How Much is on the Table?

images9The savings in plain old dollars is substantial.  One mortgage calculation tool compares the figures generated by putting a $100,000 mortgage into ten year terms and thirty year terms.  The monthly payment is about $735 a month over ten years and about $955 a month over thirty years, with an interest rate that is a quarter of a point higher.  The difference in total interest payments is a little over one hundred thousand dollars: $169,000 versus $64,000.  Those are raw dollar figures, however.  What is not factored in is your savings on your annual taxes engendered by the higher interest rate attached to the thirty year note. 

Cash-Managing Alternatives

Also not factored in are a number of intangibles.  Where would that extra cash go if it weren’t committed to a ten year mortgage payment?  Other investment opportunities, perhaps?   Perhaps.  But there’s a reason they call leftover cash like that “expendable income.”  The reason is that most of us do expend it, rather than invest or save it.  So maybe the thirty year note means better family vacations, a few ski trips during the winter, a nicer car – without doubt it means some added flexibility in the family budget. Problems around payday loans with bad credit can sometimes be sorted out with a little homework. Once you have a better grasp of payday loans with bad credit you can make more money.
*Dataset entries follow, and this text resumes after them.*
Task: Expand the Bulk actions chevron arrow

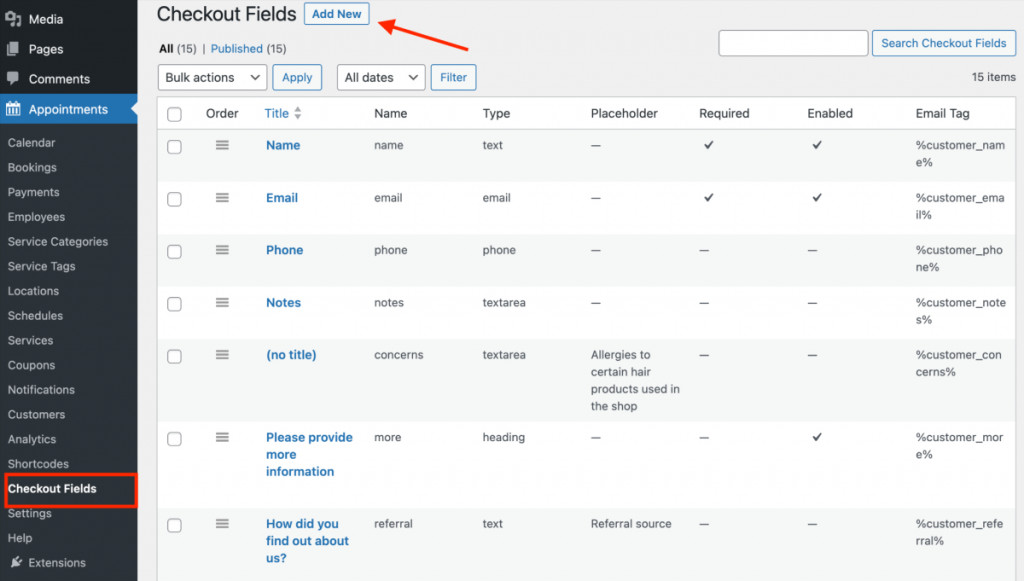Action: (x=256, y=77)
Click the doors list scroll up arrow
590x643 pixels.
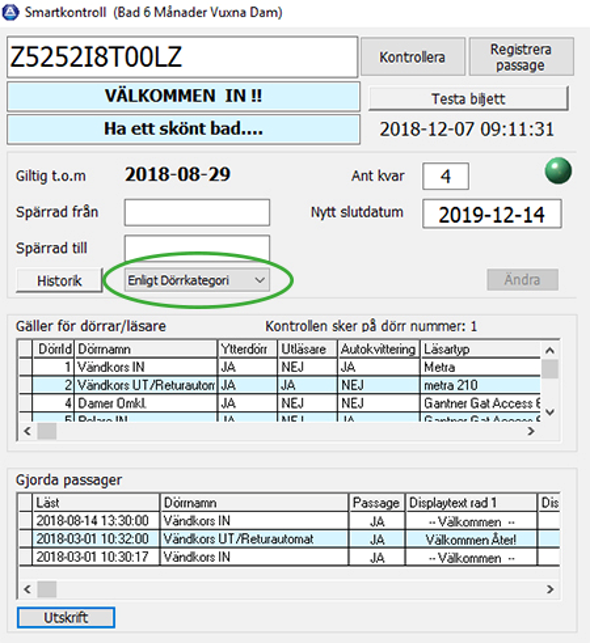(x=550, y=350)
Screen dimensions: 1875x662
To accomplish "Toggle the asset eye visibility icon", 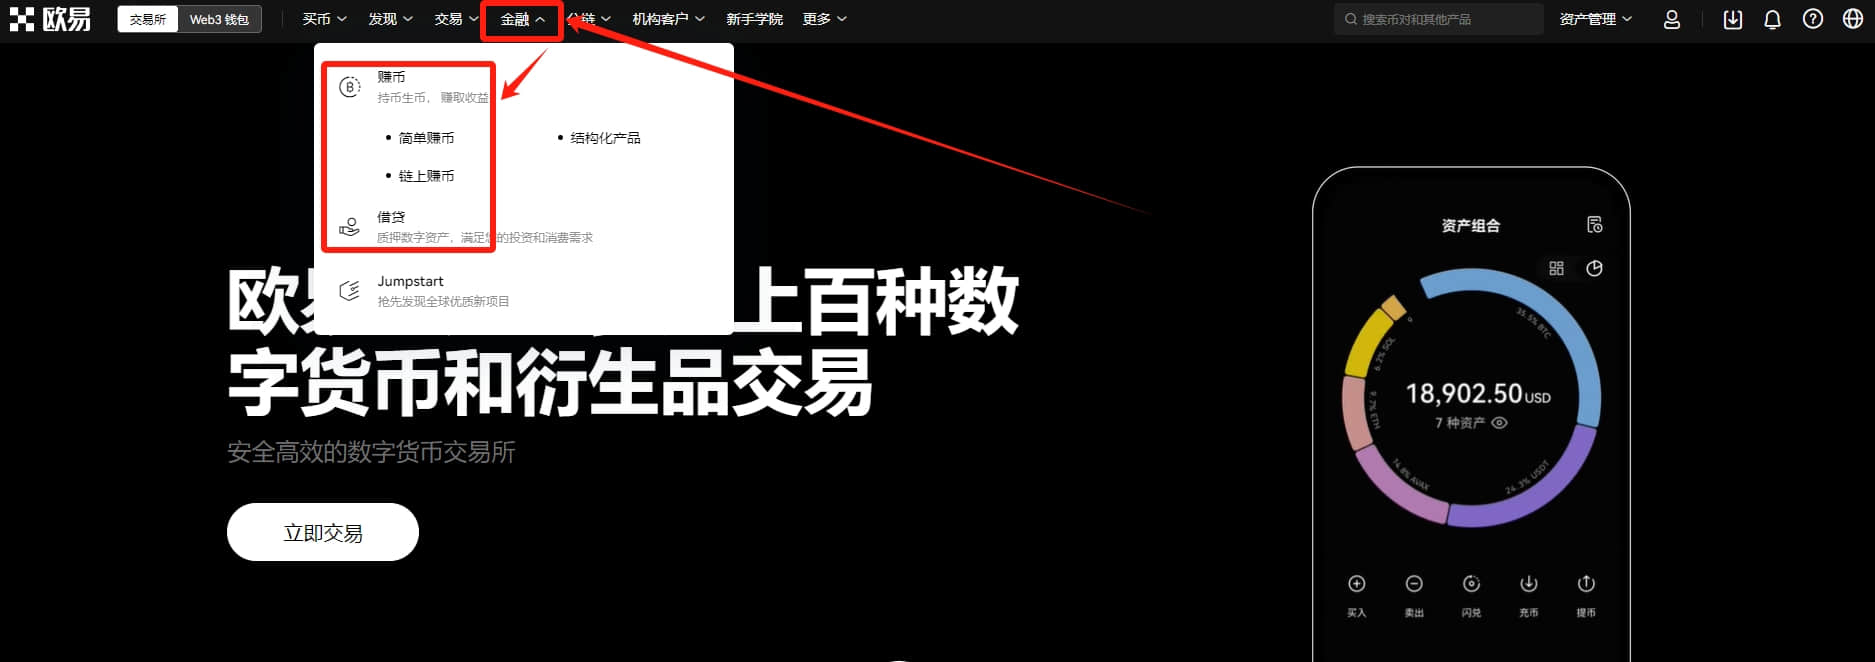I will pyautogui.click(x=1499, y=423).
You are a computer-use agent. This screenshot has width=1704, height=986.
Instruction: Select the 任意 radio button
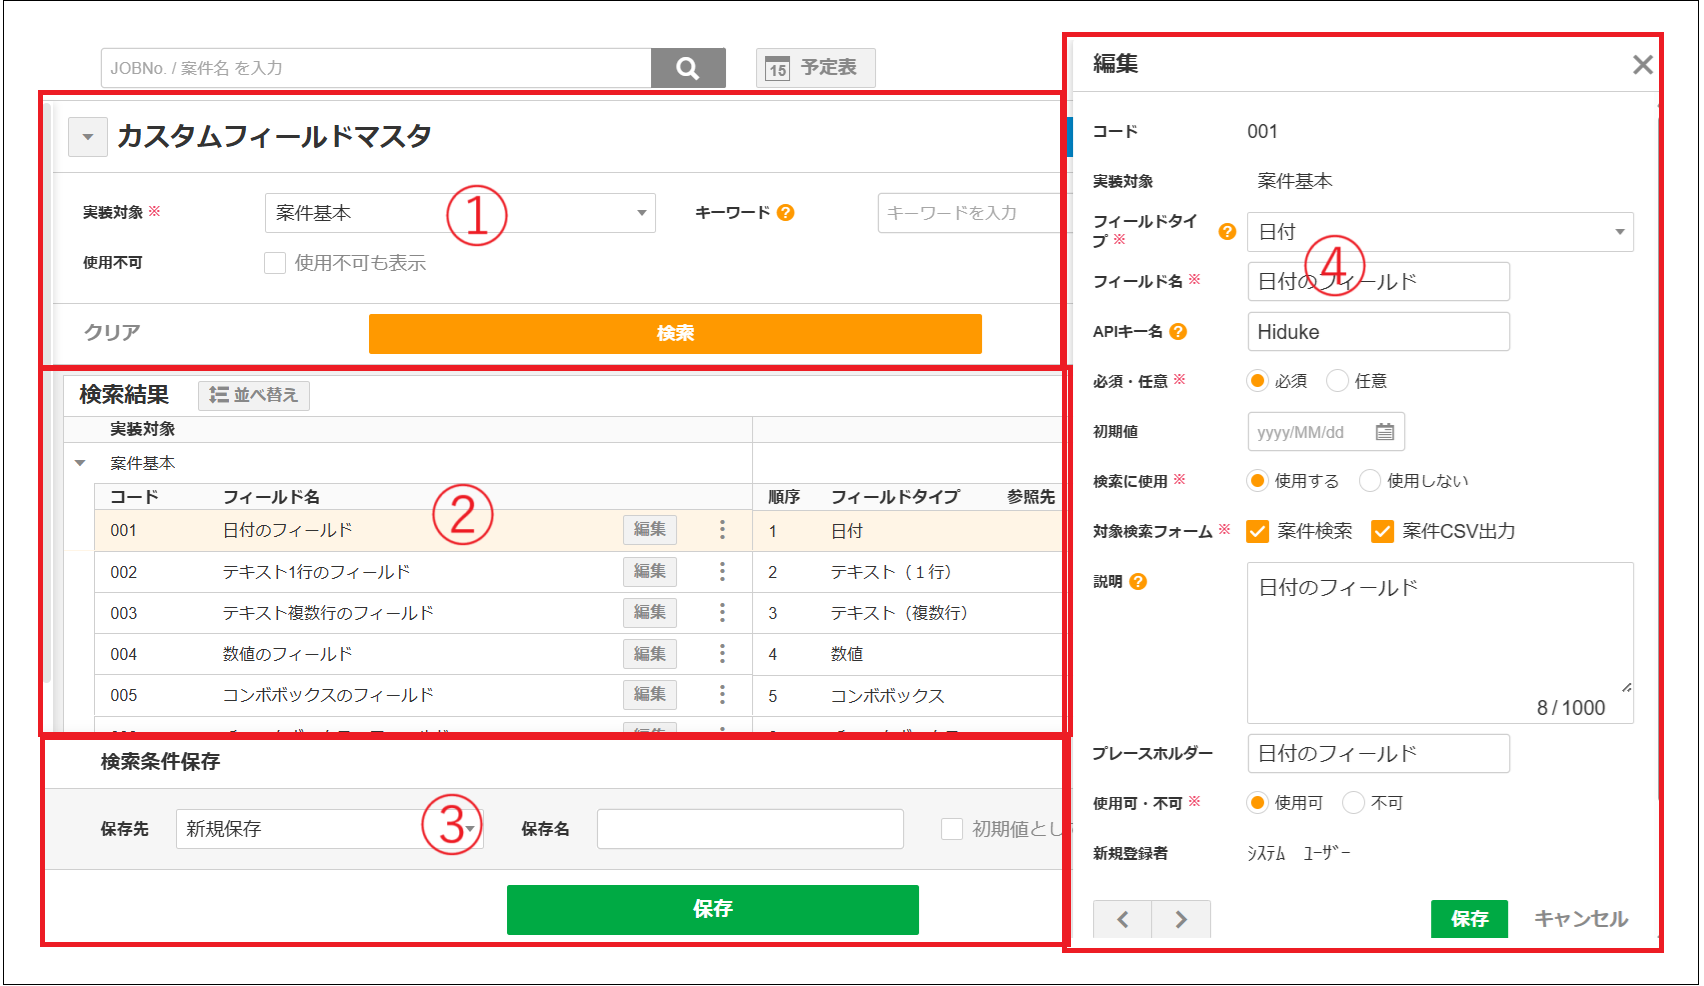[x=1337, y=381]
The value of retiring a mortgage in ten years is substantial, but so can be the risk.  If you’re seeking middle ground, think about a mortgage that accepts accelerated payments on a spot basis.  When your family income is humming along, pay a higher monthly mortgage rate and you will get a larger figure attached to your principal reduction.  You will be paying the higher (30 year) interest rate with those payments, so your annual tax deduction will go up as well.  You’re knocking time off the mortgage, and maintaining your maximized tax deduction.

All the Hypotheticals

Some cash managers will call the ten year mortgage a sucker’s bet, because if you took the monthly “savings” from the lower payment on a thirty year note and added it to the “savings” from the higher tax deduction on a thirty year note, the total in funds “saved” would more than offset the difference in total interest. 
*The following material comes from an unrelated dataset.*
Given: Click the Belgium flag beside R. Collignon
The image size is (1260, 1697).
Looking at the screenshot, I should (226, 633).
It’s a great theory, probably has some merit, but how many of us will diligently sock away our monthly “savings” and yearly “tax break” inherent in the difference between a ten year mortgage and a thirty year mortgage?  Approximately none of us.  Most individuals look at house appreciation as their return on investment, and let it go at that.  Put in a financier’s terms, if a thirty year note cuts your sleepless night quotient by a factor of twenty percent or more, it’s probably worth it. Individuals that have shown interest in Is a ten Year Mortgage a Good Option have also shown interest in cash loans no credit check. A new approach to cash loans no credit check is beneficial.